Former UFC light heavyweight champion Rashad Evans will be making a drop in weight class for his next UFC bout.

Evans, who built an impressive career in the UFC's 205-pound division, seizing light heavyweight gold and competing against the best fighters in the world for many years, announced his drop to middleweight on Monday's edition of The MMA Hour. The 36-year-old fighter also clarified previous reports that stated he'll be fighting Tim Kennedy at UFC 205 in November.

"I can tell you I'm working towards that in making my cut down to middleweight," Evans told Ariel Helwani. "As far as the opponent, nothing has been set in stone. There has been talks about a fight with Tim Kennedy, but other fights too as well, but nothing has been signed yet. I had Ali [Evans' manager] with Joe Silva trying to set something up but nothing has been finalized yet."

At 36 years of age, dropping 20 extra pounds to make the middleweight limit is something difficult to do, but being on a two-fight losing streak and 2-4 in his past six trips to the octagon, Evans says he needs a fresh start to his career.

"Well, you know, the thing about it is the fact that it is a tough cut but at some point I feel like I need just to kind of start over again, kind of get something fresh, you know. And 185 is weight class that I've always thought about going but really never put the time and the discipline to make it happen and, you know, coming off two fights losing, I just want to find the way to bring some life back to wanting to compete again I feel like dropping to 185 is the best choice."

Even though Evans has no official opponent or date for his next fight, 'Suga' wants to be part of history and says fighting in his native state of New York would be a perfect opportunity to get back in the wining column.

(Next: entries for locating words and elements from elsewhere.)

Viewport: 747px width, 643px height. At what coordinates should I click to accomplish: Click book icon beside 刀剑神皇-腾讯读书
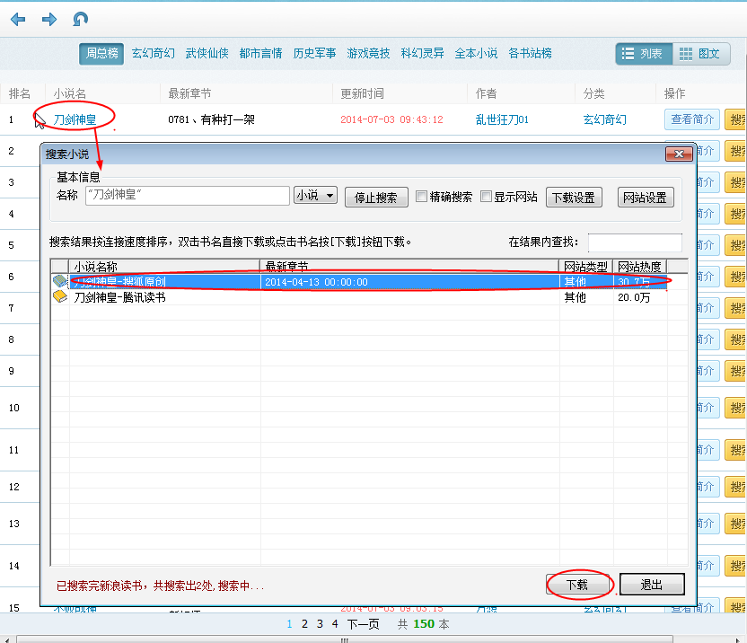tap(60, 297)
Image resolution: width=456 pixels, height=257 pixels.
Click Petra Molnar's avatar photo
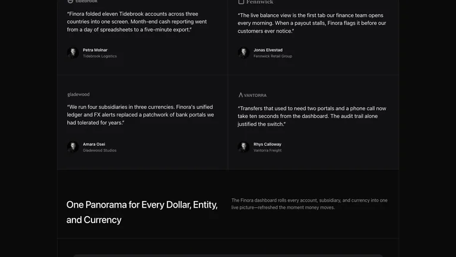[x=72, y=53]
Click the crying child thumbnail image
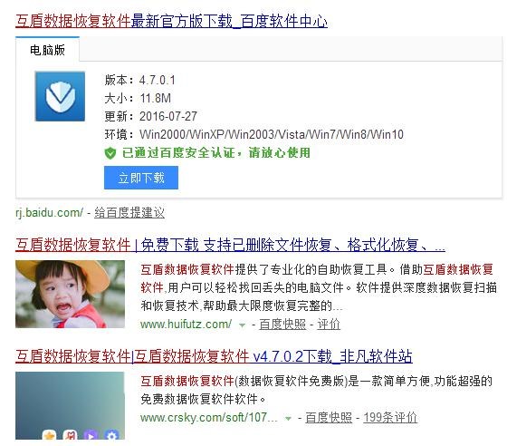 pyautogui.click(x=70, y=294)
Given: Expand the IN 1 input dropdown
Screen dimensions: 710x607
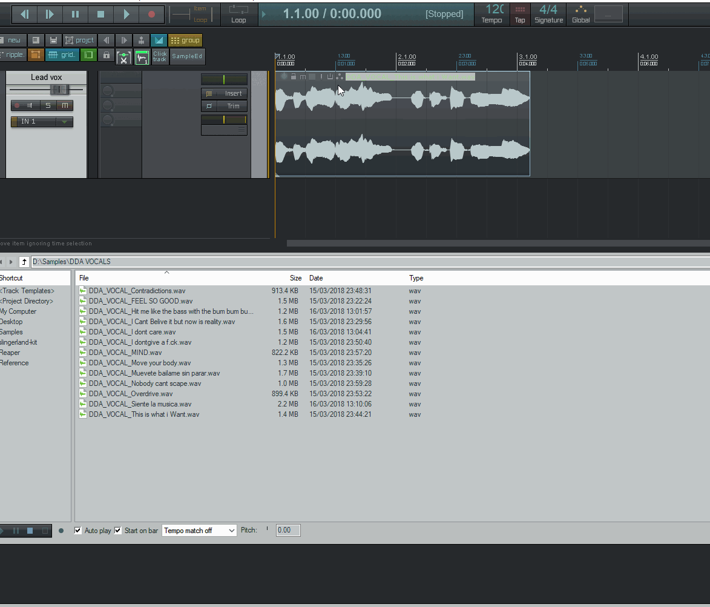Looking at the screenshot, I should tap(64, 122).
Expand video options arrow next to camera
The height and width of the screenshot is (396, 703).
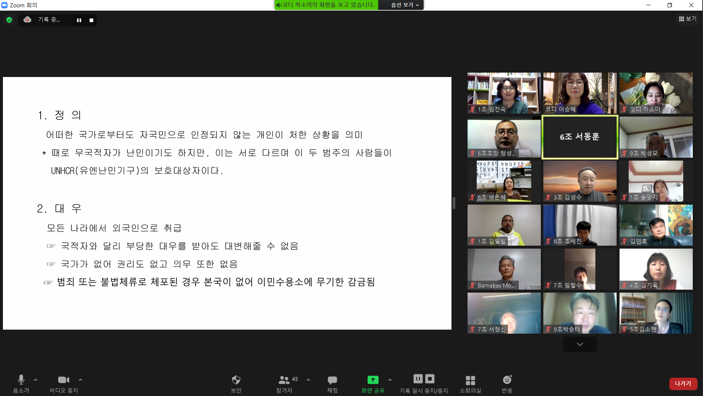click(81, 380)
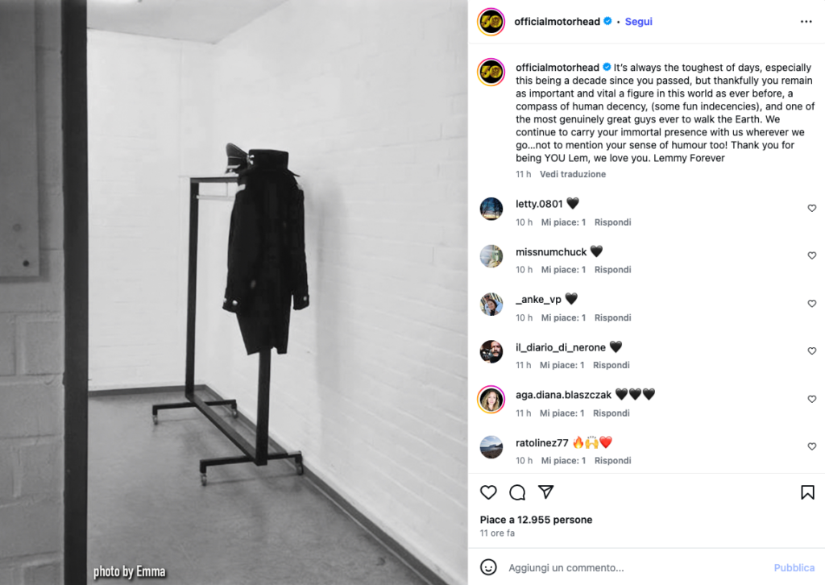The height and width of the screenshot is (585, 825).
Task: Reply to aga.diana.blaszczak's comment
Action: pyautogui.click(x=611, y=413)
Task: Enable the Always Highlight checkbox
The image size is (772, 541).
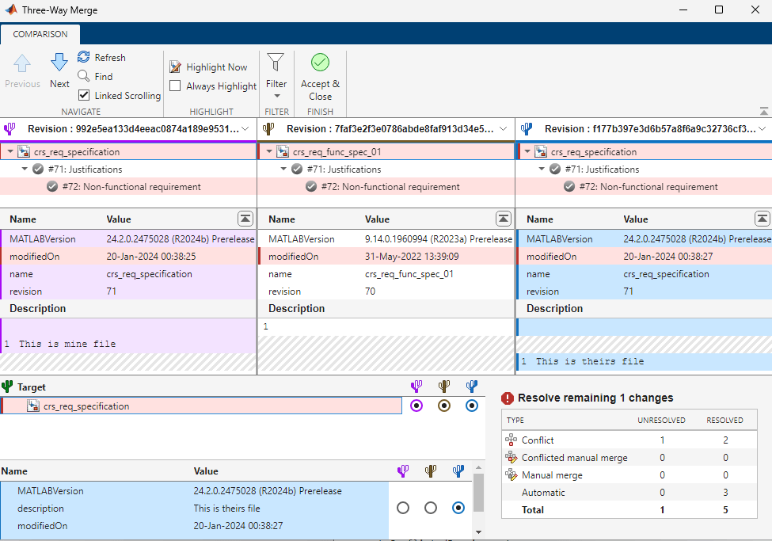Action: tap(176, 86)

"It is absolutely perfect," Evans said. "I couldn't write anything better myself to be able to hopefully have an opportunity to compete in this card, to be a part of what this card means for the history of mixed martial arts, it's just, it really means everything to me, and it's a big opportunity, a big chance for me to get back on track and to make a statement, you know, it's something that I look to do. If I get a chance to be on this card, I'm going to go out there and show off, I'm going to do my thing, and I'm going to enjoy doing it, you know what I'm saying. This is what its about. It's just about being a part of history. No matter what happens in my life, I'll live forever in this moment, I'll be immortalized in this moment, being the fact that I can say that I competed in the first card at Madison Square Garden, UFC, mixed martial arts, and that for me it's something that nobody can ever take away. I'll just be happy I could be a part of that."